UPDATE: The album has been removed from Bandcamp. Here are details.
This past week I’ve been posted up at the ArcLight Hollywood to present a few screenings of my film DOSA HUNT, for the Indian Film Festival of Los Angeles. The press corp here is from the world over, and don’t know much about the film’s stars (yr brown boys from Vampire Weekend, Das Racist, Neon Indian, Yeasayer, Vijay Iyer Trio, and this very website), so I’ve been answering a lot of questions about our work and its relationship to the broader music culture, with this frequent follow-up: From an Indian/crossover standpoint, who represents what’s “next” in music? Now, it’s been some the time since Jai released his revelatory “BTSTU,” and then its alternate-dimension R&B followup “Jasmine” (during which time artists like Gold Panda, SBTRKT, the Weeknd, Miguel, etc. have flowed in that vein, making bold statements laced with wisps and echoes of Jai’s aesthetic). But he’s still my go-to answer in moments like these, as he has been since 2007. So about 10 times this week I’ve said something to the effect of “Look out for Jai Paul, he’s what’s next, though he has been for five years and it’s possible we’ll never actually hear his album because he’s holed up in some studio outside LDN being a smoked-out perfectionist denying the world by overthinking his opus.”
Well shit, you crazy for this one, Jai: Below, RIGHT NOW, get a full-on listen of the entire self-titled Jai Paul debut LP. It’s a collection of 16 untitled tracks, though an official tracklist is likely to drop at some point given that we know at least three of these songs’ names already: #9 is “Jasmine,” #16 is “BTSTU,” and #7 is a cover of Jennifer Page’s “Crush.” Jai’s pulling from far more than South Asia with this sambar, but Track 2 is everything: A 115BPM tabla-dholak-and-ghungroo backbeat sourced into sidechain compression, flanged-out guitars, intergalactic bleeps, Hindi filmic singing, a sax line, and a Punjabi “Hoi!” for good measure.

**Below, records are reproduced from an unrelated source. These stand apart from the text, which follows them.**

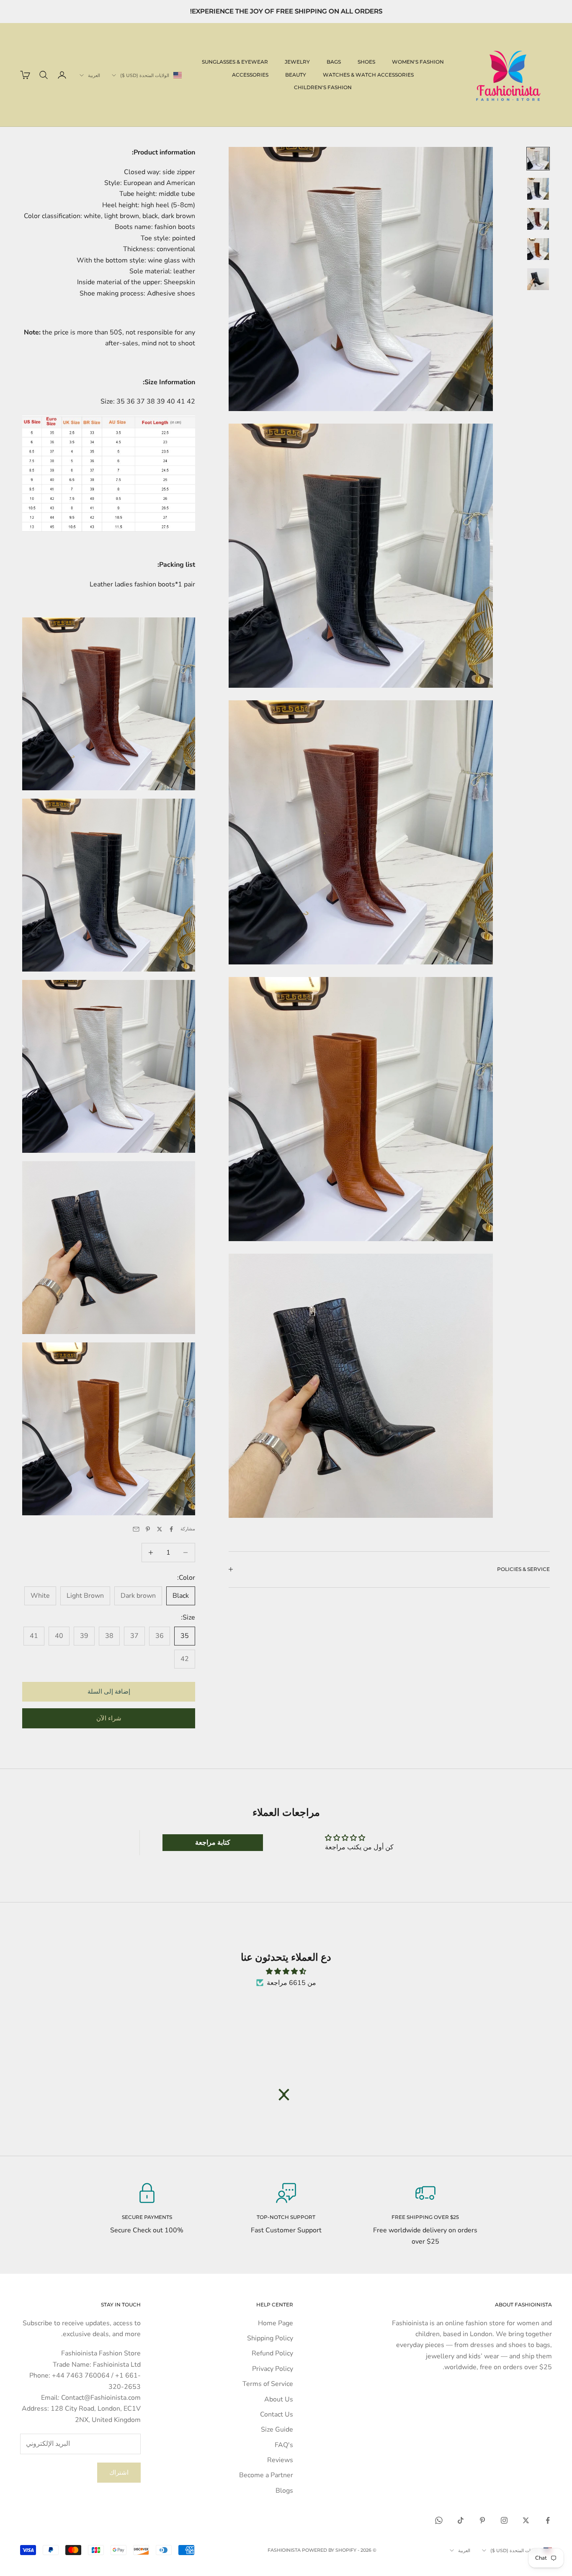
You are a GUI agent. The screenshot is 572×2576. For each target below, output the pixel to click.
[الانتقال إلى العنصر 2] (538, 189)
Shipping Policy (270, 2338)
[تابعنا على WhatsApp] (439, 2520)
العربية (94, 75)
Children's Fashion (323, 87)
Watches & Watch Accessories (368, 75)
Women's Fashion (418, 62)
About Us (278, 2399)
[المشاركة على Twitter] (159, 1529)
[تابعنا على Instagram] (504, 2520)
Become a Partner (266, 2475)
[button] (288, 2094)
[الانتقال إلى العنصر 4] (538, 249)
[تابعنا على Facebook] (548, 2520)
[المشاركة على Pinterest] (147, 1529)
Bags (334, 62)
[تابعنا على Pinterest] (482, 2520)
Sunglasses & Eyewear (235, 62)
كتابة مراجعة (212, 1842)
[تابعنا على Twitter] (526, 2520)
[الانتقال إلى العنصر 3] (538, 219)
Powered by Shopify (329, 2550)
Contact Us (276, 2414)
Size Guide (277, 2429)
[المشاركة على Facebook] (171, 1529)
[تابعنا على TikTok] (460, 2520)
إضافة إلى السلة (109, 1691)
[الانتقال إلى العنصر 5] (538, 279)
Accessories (250, 75)
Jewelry (297, 62)
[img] (286, 1971)
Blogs (284, 2490)
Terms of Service (267, 2383)
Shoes (366, 62)
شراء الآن (108, 1718)
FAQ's (284, 2445)
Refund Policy (272, 2353)
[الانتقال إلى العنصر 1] (538, 158)
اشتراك (119, 2472)
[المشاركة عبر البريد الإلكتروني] (136, 1529)
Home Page (275, 2323)
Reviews (280, 2460)
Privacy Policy (272, 2368)
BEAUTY (295, 75)
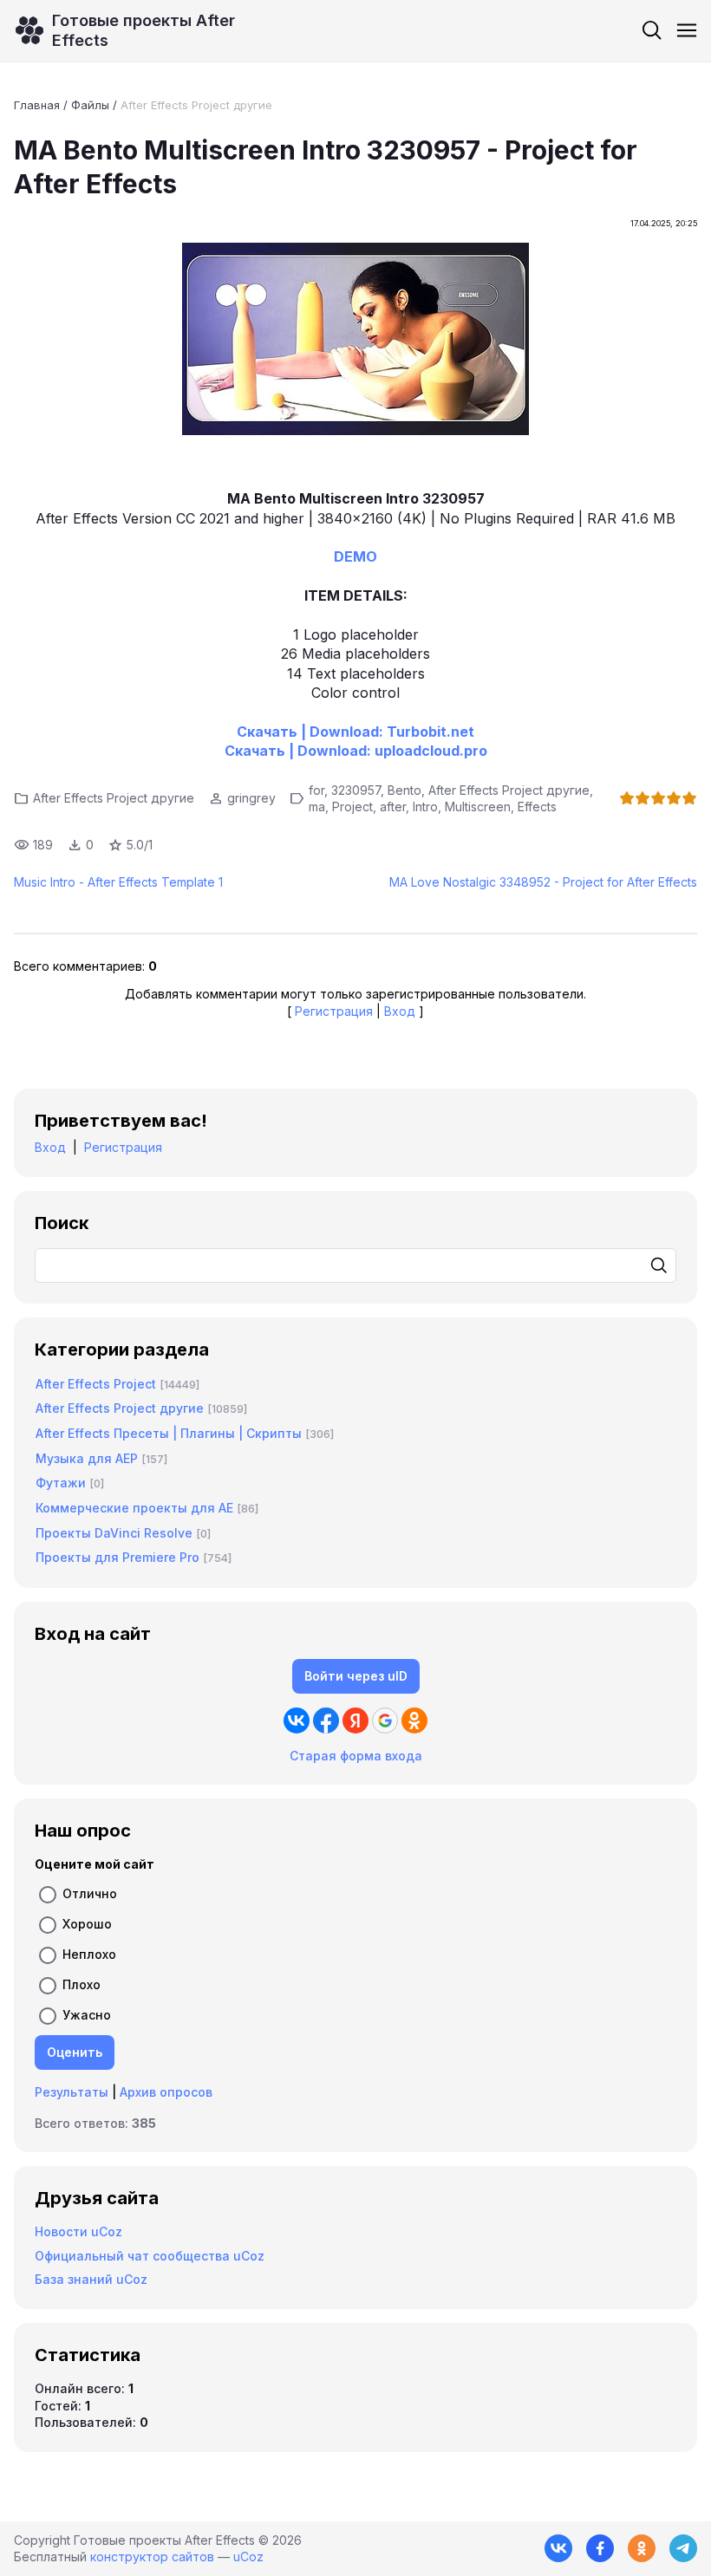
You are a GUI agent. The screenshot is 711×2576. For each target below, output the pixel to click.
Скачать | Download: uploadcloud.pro (356, 750)
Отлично (89, 1893)
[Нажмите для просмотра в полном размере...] (355, 341)
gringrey (251, 797)
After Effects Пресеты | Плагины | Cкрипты (169, 1433)
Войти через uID (356, 1676)
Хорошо (87, 1923)
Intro (425, 806)
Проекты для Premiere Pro (117, 1557)
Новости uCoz (78, 2231)
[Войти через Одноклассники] (414, 1721)
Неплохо (89, 1954)
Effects (537, 806)
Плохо (81, 1984)
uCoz (248, 2556)
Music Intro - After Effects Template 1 (118, 882)
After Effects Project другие (196, 105)
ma (317, 806)
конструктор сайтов (152, 2556)
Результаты (71, 2092)
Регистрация (334, 1011)
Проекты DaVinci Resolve (114, 1532)
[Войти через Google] (385, 1721)
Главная (37, 105)
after (393, 806)
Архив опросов (166, 2092)
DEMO (355, 556)
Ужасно (86, 2014)
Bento (404, 790)
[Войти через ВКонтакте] (297, 1721)
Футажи (61, 1482)
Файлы (90, 105)
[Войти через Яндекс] (355, 1721)
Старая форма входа (356, 1755)
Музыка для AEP (87, 1458)
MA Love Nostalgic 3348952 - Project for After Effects (543, 882)
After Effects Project (96, 1383)
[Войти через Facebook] (326, 1721)
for (316, 790)
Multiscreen (478, 806)
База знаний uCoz (91, 2279)
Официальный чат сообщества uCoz (149, 2255)
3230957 (356, 790)
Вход (399, 1011)
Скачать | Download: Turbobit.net (355, 731)
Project (352, 806)
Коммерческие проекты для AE (134, 1507)
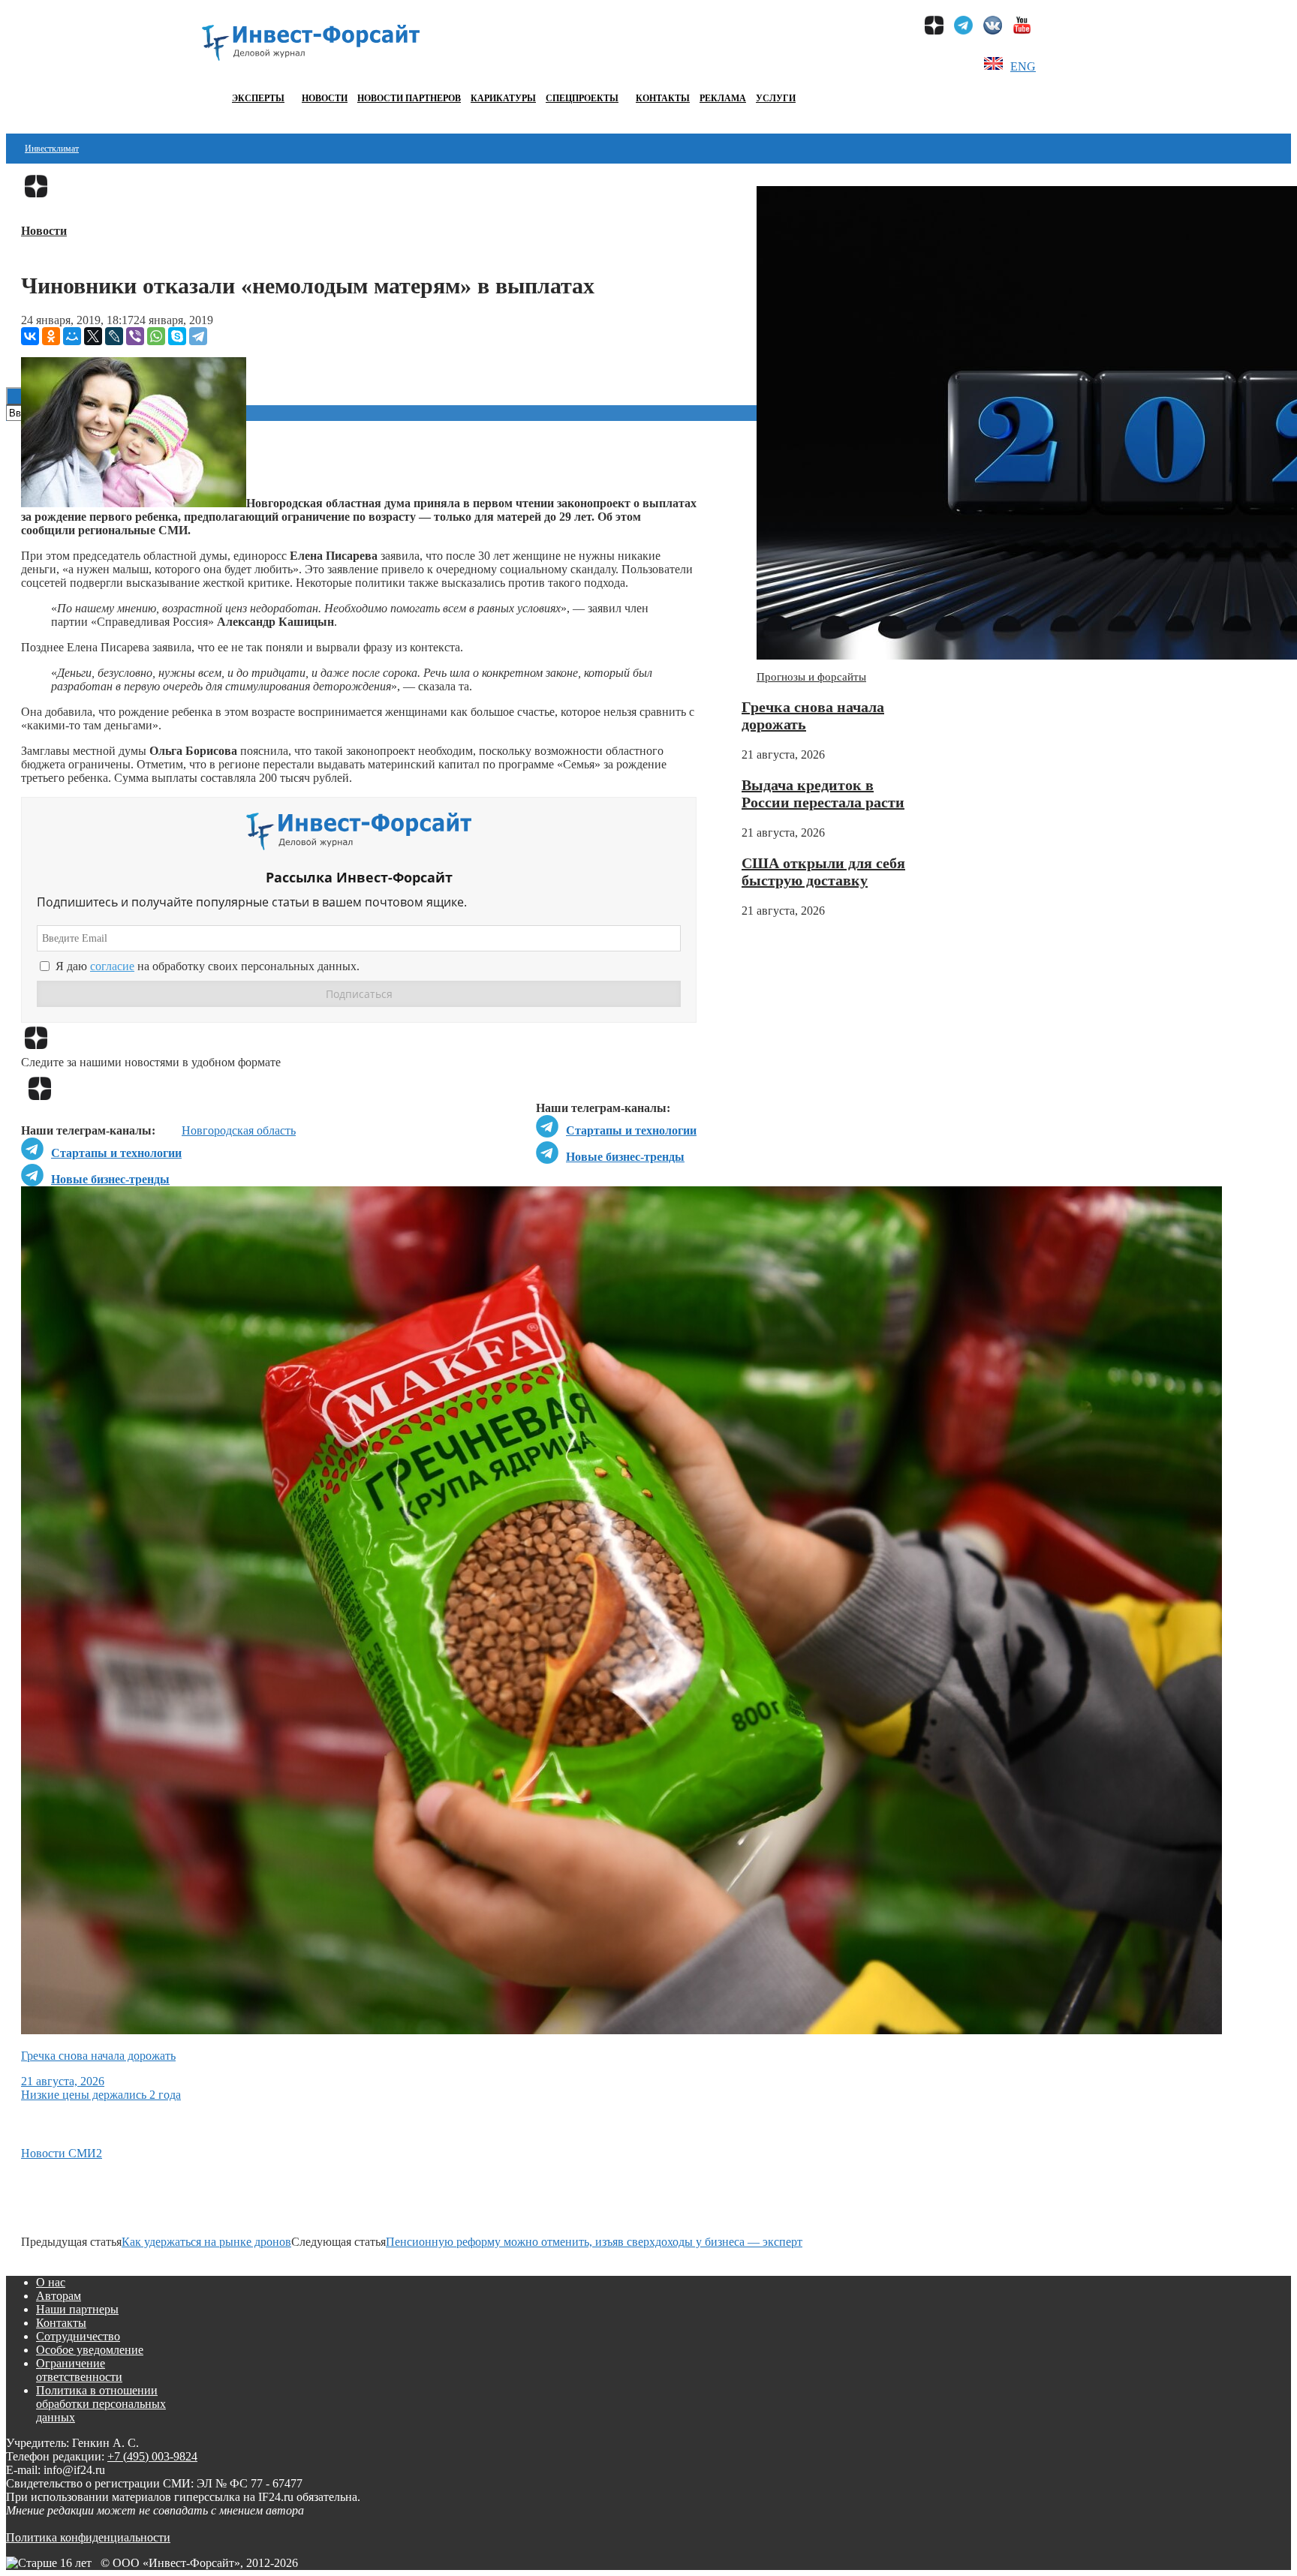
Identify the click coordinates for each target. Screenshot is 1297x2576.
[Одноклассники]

Which is to say nothing of his voice outside the production booth, as an actual human, which is inventively processed and meticulously harmonized and also the sex. This is incredible music. And for the Indian press corps: Welcome.
Stream here, download at Bandcamp, celebrate. As the wait for this record would suggest, there’s a lot to unpack.
Richard Russell and XL have been the ones on Jai since early on, though there’s no clear indication as to where they stand in relation to this unexpected Bandcamp drop-off. We’ll update when we know more, and with the tracklist, etc.